Así es como la ciudad tuvo su sirena de alarma.

– Ya tenemos un lamento que nos llore a todos -dijo Xexo cuando vino por la tarde-. Lo que nos faltaba, Selfixe. Ya estamos listas. Ahora vendrá el arcángel San Gabriel.

Como si no bastara todo aquello, justo entonces se produjo otro acontecimiento que conmovió lo que había quedado por conmover: la boda de Argyr Argyri.

Había observado que las noticias de compromisos o de bodas producían con frecuencia insatisfacción o perplejidad en algunos y alegría o sonrisa en otros; pero nunca hubiera creído que el anuncio de una boda pudiera caer como una catástrofe negra sobre las cabezas de todos sin excepción. «Se va a casar Argyr Argyri, ¿te has enterado? Anda ya. De verdad que se casa. No digas estupideces. Argyr Argyri se casa. ¿Cómo? Se casa. ¿Cómo, cómo? Que se casa. No es posible. Han avisado a doña Pino para que engalane a la novia. No. No puede ser. No puede ser. No. No. Yo también lo he oído. ¿De verdad? De verdad ¡Qué vergüenza! ¡Qué ignominia!»

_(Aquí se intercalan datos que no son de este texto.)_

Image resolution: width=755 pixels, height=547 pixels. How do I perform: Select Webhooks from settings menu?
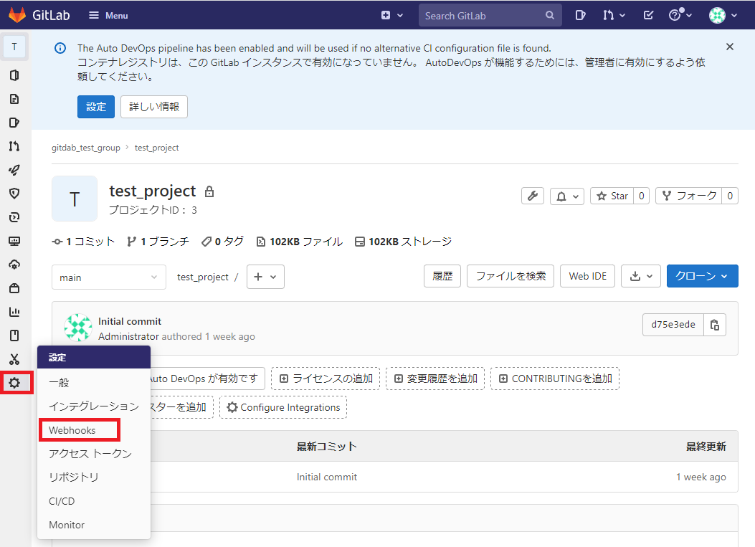coord(72,430)
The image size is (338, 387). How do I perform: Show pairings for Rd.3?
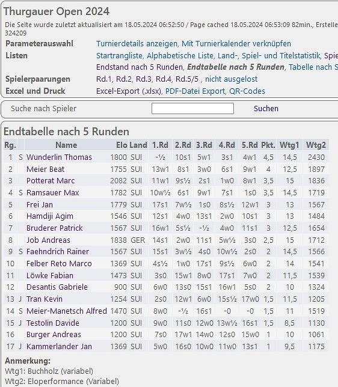pyautogui.click(x=144, y=79)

Argyr Argyri era un hombre cetrino de voz atiplada, como la de una mujer. Conocido por todo el mundo, deambulaba por todos los barrios. Decían de él que era medio hombre, medio mujer y era el único varón que entraba y salía libremente de todas las casas, incluso cuando los hombres no estaban dentro. Argyr ayudaba a las mujeres en menesteres diversos, cuidaba a los niños mientras ellas lavaban las camisas, cogía agua junto a ellas, llevaba y traía recados. Tenía casa propia y decían que ayudaba a las mujeres no porque tuviera necesidad, sino porque le gustaba estar con ellas; le gustaban las conversaciones y las faenas de mujeres. Esto era algo tan incomprensible como tolerable, ya que Argyr era medio hombre, medio mujer. Después de muchos años, como revancha por las bromas y burlas de la gente y como consuelo por su carencia, Argyr Argyri se había ganado un derecho del que no disfrutaba ningún otro hombre: el derecho a relacionarse con las mujeres maduras y con las jóvenes.

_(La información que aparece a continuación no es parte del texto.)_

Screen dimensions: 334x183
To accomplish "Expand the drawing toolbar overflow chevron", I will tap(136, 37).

Y he aquí que, de pronto, Argyr Argyri anunciaba su boda inminente. El desafío era tremendo. El personaje de la voz atiplada anunciaba de pronto que era hombre. Durante años había soportado las burlas más procaces en espera de la hora de la venganza. La ciudad se ensombreció. El golpe era intolerable. No había casa en la que no hubiera entrado Argyr Argyri, ni mujer a la que no conociera. Un interrogante siniestro se cernía por doquier.

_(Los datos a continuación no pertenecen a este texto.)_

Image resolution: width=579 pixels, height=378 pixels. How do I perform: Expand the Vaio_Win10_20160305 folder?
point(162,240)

Las esperanzas de que aquello no fuera verdad se fueron desvaneciendo una tras otra. Habían avisado a doña Pino. Se había contratado la orquesta. Estaba incluso anunciado el día de la boda. Las expectativas de que Argyr Argyri cambiara de parecer se vinieron abajo del mismo modo. Se decía que lo habían amenazado repetidamente, pero no se volvió atrás. Todo esto ocurría sin ruido, con palabras dichas entre dientes, mediante cartas anónimas. Nadie quería enarbolar la bandera de la hostilidad contra Argyr, pues ello significaría que tenía razones más poderosas que los demás para inquietarse.